Elle a 23 ans. Moi, quelques jours. Il faut que je tente de me figurer la scène, car il n’existe aucune photo. Il aurait pu y avoir un bout de film Super 8 à la sortie de l’église, mais la caméra de mon oncle est tombée en panne ce jour-là.
Elle me serre donc dans ses bras, et je serai d’ailleurs l’un des seuls nourrissons de quelques jours qu’elle étreindra ainsi contre son cœur, elle qui n’a jamais eu la joie d’être maman.
Face à elle, il doit y avoir mon parrain, si différent d’elle dans son raffinement personnel et social, elle qui est simple parmi les simples.
Et mon oncle, tout jeune prêtre, qui fait couler l’eau du baptême sur mon front et me marque de l’huile sainte.
J’y pense fort, car c’est un moment fondateur de ma vie. Et elle était là.

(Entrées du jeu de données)
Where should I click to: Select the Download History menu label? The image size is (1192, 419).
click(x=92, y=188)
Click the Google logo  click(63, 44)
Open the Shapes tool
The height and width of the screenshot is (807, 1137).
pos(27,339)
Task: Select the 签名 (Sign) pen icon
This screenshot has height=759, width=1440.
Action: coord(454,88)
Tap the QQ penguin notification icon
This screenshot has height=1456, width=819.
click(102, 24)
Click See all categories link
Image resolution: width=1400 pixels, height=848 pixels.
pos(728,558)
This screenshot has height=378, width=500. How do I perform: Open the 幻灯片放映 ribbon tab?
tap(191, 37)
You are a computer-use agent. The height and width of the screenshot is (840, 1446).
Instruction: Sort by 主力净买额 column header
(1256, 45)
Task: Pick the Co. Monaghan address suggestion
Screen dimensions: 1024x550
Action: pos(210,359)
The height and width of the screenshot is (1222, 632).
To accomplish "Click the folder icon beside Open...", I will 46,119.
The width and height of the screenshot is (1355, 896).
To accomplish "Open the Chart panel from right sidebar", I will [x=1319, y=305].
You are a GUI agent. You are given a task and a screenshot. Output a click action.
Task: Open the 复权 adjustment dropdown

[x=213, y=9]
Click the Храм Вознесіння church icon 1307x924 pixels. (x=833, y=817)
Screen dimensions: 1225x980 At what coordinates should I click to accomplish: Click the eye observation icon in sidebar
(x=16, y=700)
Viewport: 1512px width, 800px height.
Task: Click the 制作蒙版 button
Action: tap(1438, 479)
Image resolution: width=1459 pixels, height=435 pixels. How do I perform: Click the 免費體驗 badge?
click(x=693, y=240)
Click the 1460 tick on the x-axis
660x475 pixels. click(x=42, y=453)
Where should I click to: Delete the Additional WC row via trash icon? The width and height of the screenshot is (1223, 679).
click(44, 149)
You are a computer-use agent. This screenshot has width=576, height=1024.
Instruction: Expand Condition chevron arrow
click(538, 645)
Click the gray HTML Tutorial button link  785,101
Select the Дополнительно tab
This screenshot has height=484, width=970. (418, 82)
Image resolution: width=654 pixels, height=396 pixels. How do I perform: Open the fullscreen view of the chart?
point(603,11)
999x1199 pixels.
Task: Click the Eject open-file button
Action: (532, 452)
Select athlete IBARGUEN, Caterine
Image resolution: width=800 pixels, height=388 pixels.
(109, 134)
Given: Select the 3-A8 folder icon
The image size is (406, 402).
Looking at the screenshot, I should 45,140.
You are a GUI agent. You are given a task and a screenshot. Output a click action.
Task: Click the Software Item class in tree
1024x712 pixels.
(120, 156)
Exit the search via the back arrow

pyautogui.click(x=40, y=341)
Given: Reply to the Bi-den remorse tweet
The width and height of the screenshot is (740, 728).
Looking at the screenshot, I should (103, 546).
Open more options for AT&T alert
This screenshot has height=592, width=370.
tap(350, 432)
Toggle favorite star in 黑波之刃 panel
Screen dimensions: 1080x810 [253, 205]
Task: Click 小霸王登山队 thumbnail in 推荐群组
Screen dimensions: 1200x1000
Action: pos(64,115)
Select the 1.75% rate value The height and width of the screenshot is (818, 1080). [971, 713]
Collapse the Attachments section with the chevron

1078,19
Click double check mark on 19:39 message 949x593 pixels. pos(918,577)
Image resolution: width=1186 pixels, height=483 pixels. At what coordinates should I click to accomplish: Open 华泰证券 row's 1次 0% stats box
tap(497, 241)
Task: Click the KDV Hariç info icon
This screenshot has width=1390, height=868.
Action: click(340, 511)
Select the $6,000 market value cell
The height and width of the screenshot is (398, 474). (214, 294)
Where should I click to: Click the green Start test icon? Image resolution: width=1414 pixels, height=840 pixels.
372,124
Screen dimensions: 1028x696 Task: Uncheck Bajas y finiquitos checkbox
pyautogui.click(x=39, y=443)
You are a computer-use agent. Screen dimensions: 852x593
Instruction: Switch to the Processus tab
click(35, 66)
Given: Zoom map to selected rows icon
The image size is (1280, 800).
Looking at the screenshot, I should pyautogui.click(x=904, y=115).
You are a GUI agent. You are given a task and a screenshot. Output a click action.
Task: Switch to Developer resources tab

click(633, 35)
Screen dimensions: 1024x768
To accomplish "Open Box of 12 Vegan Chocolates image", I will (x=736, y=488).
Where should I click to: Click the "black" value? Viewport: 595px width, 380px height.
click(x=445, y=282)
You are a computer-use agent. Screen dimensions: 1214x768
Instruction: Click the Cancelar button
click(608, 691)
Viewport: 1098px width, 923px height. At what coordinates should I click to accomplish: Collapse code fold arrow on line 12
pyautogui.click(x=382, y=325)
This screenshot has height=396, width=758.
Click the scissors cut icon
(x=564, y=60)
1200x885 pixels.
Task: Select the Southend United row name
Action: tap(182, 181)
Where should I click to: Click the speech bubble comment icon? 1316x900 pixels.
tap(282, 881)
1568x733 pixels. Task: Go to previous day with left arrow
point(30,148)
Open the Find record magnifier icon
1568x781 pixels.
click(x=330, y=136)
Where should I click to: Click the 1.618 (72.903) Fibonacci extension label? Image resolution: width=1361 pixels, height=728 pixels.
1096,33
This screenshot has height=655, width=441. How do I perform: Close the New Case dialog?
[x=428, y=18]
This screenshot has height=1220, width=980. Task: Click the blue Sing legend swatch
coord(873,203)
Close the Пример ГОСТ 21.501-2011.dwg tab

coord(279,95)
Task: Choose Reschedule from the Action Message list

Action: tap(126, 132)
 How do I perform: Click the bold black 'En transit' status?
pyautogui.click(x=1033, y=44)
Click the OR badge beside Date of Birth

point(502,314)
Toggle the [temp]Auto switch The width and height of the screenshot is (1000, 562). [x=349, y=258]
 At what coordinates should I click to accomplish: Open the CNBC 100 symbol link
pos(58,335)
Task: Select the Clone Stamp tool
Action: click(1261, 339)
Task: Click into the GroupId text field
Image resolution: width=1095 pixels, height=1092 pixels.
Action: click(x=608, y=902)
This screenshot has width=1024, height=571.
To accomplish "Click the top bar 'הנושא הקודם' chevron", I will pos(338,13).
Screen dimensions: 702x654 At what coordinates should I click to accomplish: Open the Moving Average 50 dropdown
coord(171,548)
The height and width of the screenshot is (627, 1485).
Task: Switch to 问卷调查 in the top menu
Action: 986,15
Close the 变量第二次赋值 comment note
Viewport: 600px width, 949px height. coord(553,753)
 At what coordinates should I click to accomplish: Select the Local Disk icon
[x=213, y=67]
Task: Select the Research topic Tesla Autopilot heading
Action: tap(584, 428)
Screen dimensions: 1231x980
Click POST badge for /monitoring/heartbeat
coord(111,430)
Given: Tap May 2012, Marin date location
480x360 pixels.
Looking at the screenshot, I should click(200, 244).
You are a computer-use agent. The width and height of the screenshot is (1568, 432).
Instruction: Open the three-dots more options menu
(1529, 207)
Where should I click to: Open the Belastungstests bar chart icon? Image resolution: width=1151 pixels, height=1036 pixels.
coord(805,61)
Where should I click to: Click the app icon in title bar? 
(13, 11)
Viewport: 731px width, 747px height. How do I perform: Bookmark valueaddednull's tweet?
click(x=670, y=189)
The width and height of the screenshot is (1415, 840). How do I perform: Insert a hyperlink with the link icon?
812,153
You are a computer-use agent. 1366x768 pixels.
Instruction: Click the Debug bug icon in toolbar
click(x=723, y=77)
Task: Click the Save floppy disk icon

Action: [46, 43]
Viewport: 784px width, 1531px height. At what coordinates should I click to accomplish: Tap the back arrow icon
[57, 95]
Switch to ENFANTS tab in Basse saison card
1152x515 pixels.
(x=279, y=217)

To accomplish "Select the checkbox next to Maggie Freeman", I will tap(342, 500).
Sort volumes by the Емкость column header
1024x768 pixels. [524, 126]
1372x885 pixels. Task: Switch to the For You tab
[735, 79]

*Consignes de l'exercice:*
**A.** Reproduisez fidèlement un passage du récit du baptême : commencez aux mots « Elle me serre » et arrêtez-vous après « parmi les simples. ».
**B.** Rédigez la suite du récit du baptême, en reprenant juste après sa dernière phrase.

*Réponses attendues:*
**A.**
Elle me serre donc dans ses bras, et je serai d’ailleurs l’un des seuls nourrissons de quelques jours qu’elle étreindra ainsi contre son cœur, elle qui n’a jamais eu la joie d’être maman.
Face à elle, il doit y avoir mon parrain, si différent d’elle dans son raffinement personnel et social, elle qui est simple parmi les simples.

**B.**
D’ailleurs, elle a toujours été là pour moi. On est un peu chouchoutée quand on a une marraine qui n’a pas pu avoir d’enfant. Presque toujours, elle m’a appelée “ma fille”. Et d’une certaine manière, je l’étais, même si les liens du sang entre nous deux étaient un peu ténus.
Elle avait très peu pour vivre, mais pas un Noël sans que j’aie mon cadeau, une montre, que j’ai gardée précieusement, le jour de ma communion, et puis des cadeaux d’adolescente, comme ce petit poste de radio blanc qui m’a rendue si heureuse quand je pouvais écouter le Hit parade dans ma chambre. Une paire de draps vert pomme à petites fleurs blanches que j’ai encore, aussi. Elle prenait sur son indigence pour me choyer.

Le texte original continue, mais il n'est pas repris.